In the trenchesA First: full-sized aircraft takes off, flies, lands with no human help

Published 15 July 2010

Last month, in Mesa, Arizona, a helicopter took off, avoided obstacles during flight, scoped out a landing site, and landed safely — and did all that on its own; no humans were involved, and there was no pre-programmed flight path

God news for soldiers and first responders: In mid-June a single-turbine helicopter took off from a test field in Mesa, Arizona, avoided obstacles during flight, scoped out a landing site, and landed safely. It is the kind of flight choppers have made tens of thousands of times before — but this time, the helicopter was on its own. No humans were involved. It was the first fully autonomous flight of a full-sized chopper, ever.

Olivia Koski writes that the trial, overseen by U.S. Army-funded research team from Carnegie Mellon and the Piasecki Aircraft Corporation, has sent robo-choppers into the sky before.

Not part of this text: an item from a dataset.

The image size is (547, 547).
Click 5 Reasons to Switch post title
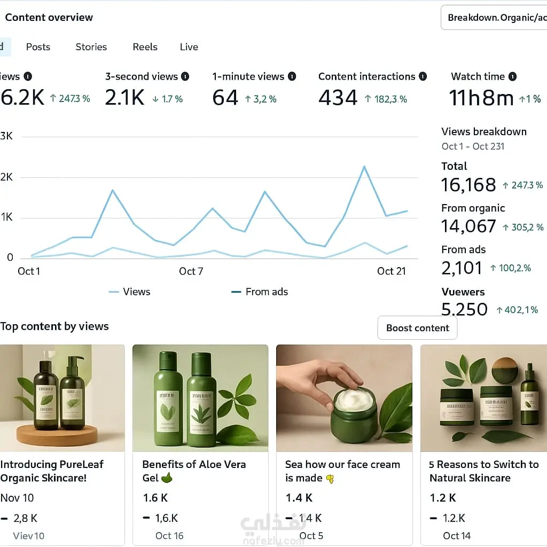(x=484, y=471)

This Boeing-modified MD530F helicopter, known as the Unmanned Little Bird, has been making flights since 2004. This, however, was its first test without a pre-programmed flight path.

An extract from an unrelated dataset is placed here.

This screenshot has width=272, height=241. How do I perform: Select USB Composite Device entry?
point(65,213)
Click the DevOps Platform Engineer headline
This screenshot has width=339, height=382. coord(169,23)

Unmanned smart choppers could help the military better handle dangerous territory and low-visibility conditions to evacuate wounded soldiers or bring supplies to the front lines. In areas with bad or nonexistent roads (like Afghanistan), helicopters are sometimes the only mode of transport.

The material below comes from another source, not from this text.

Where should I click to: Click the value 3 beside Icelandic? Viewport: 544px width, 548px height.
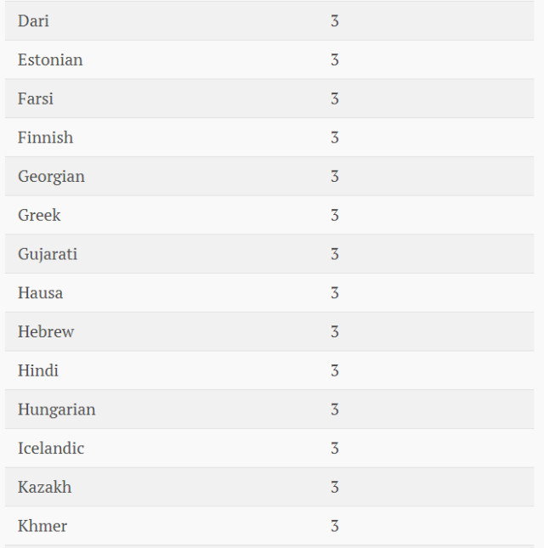(x=335, y=449)
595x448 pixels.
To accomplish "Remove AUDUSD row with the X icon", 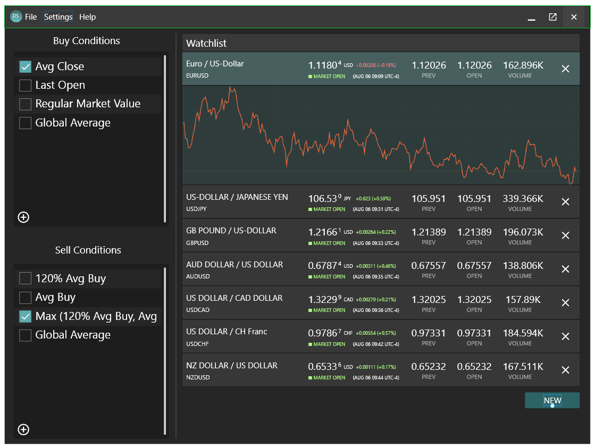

Finding a place safely to land in a dust storm, on rugged terrain, or with bullets flying at you, presents a major challenge for pilots. Artificially intelligent helicopters could help pilots stake out good landing spots, or perhaps even allow them to stay safely behind at base.

Koski notes that while on-the-fly autonomous navigation is a first for a full-sized helicopter, the technology developed by Sanjiv Singh and his team from Carnegie Mellon is not so different from what they used to outfit a Chevy Tahoe to win DARPA’s 2007 Urban Challenge (“Carnegie Mellon wins Urban Challenge,” 5 November 2007 HSNW). “It’s not as if we started from scratch,” says Singh. “A lot of the technology was there already.”

To make the helicopter self-flying, the team installed a scanning LIDAR that uses lasers to collect range information from its surroundings. The laser data is processed by a computer that relays commands to the helicopter controllers.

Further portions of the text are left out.